DataDog / dd-trace-py

Datadog Python APM Client
https://ddtrace.readthedocs.io/
Other
543 stars 411 forks source link

confluent-kafka distributed tracing #9772

Closed joshverma closed 2 months ago

joshverma commented 3 months ago

Summary of problem

I'm running a producer and a consumer service, each in a separate docker container, using ddtrace-run. I have the following environment variables (in addition to the other required ddtrace env variables):

      - DD_KAFKA_PROPAGATION_ENABLED=true
      - DD_KAFKA_DISTRIBUTED_TRACING_ENABLED=true
      - DD_TRACE_KAFKA_ENABLED=true

Here is my code calling produce():

bytes = pickle.dumps(data)
self.producer.produce(topic=self.topic, value=bytes, callback=type(self).verify_sink(bytes))

This causes an error

ddtrace.internal.utils.ArgumentError: headers (at position 6) is invalid

Which version of dd-trace-py are you using?

v2.9.2

Which version of pip are you using?

v23.0.1

Which libraries and their versions are you using?

`pip freeze` arrow==1.1.1 attrs==23.2.0 bytecode==0.13.0 cattrs==23.1.2 certifi==2024.7.4 charset-normalizer==2.0.12 confluent-kafka==2.4.0 coverage==7.2.7 dataclasses==0.6 dataclasses-json==0.5.4 datadog==0.42.0 ddsketch==3.0.1 ddtrace==2.9.2 Deprecated==1.2.14 envier==0.5.2 exceptiongroup==1.2.1 freezegun==0.3.15 grpcio==1.39.0 grpcio-tools==1.39.0 gtfs-realtime-bindings==0.0.5 idna==3.7 importlib-metadata==6.5.0 iniconfig==2.0.0 marshmallow==3.19.0 marshmallow-enum==1.5.1 mypy-extensions==1.0.0 opentelemetry-api==1.22.0 packaging==24.0 pendulum==2.0.5 pluggy==0.13.1 protobuf==3.20.3 py==1.11.0 pytest==6.2.4 pytest-cov==2.12.1 python-dateutil==2.9.0.post0 python-json-logger==2.0.2 pytzdata==2020.1 requests==2.26.0 six==1.16.0 stringcase==1.2.0 toml==0.10.2 typing-inspect==0.9.0 typing_extensions==4.7.1 urllib3==1.26.19 wrapt==1.16.0 xmltodict==0.12.0 zipp==3.15.0

How can we reproduce your problem?

Bring up a consumer and producer with the environment variables mentioned above. Run with ddtrace-run and call produce.

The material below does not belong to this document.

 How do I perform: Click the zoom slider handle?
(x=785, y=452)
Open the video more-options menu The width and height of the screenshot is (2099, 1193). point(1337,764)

What is the result that you get?

When ddtrace intercepts the producer sending messages to the Kafka topic, I get the error:

File "/usr/local/lib/python3.7/site-packages/ddtrace/contrib/kafka/patch.py", line 201, in traced_produce
    args, kwargs = set_argument_value(args, kwargs, 6, "headers", headers)
File "/usr/local/lib/python3.7/site-packages/ddtrace/internal/utils/__init__.py", line 71, in set_argument_value
    raise ArgumentError("%s (at position %d) is invalid" % (kw, pos))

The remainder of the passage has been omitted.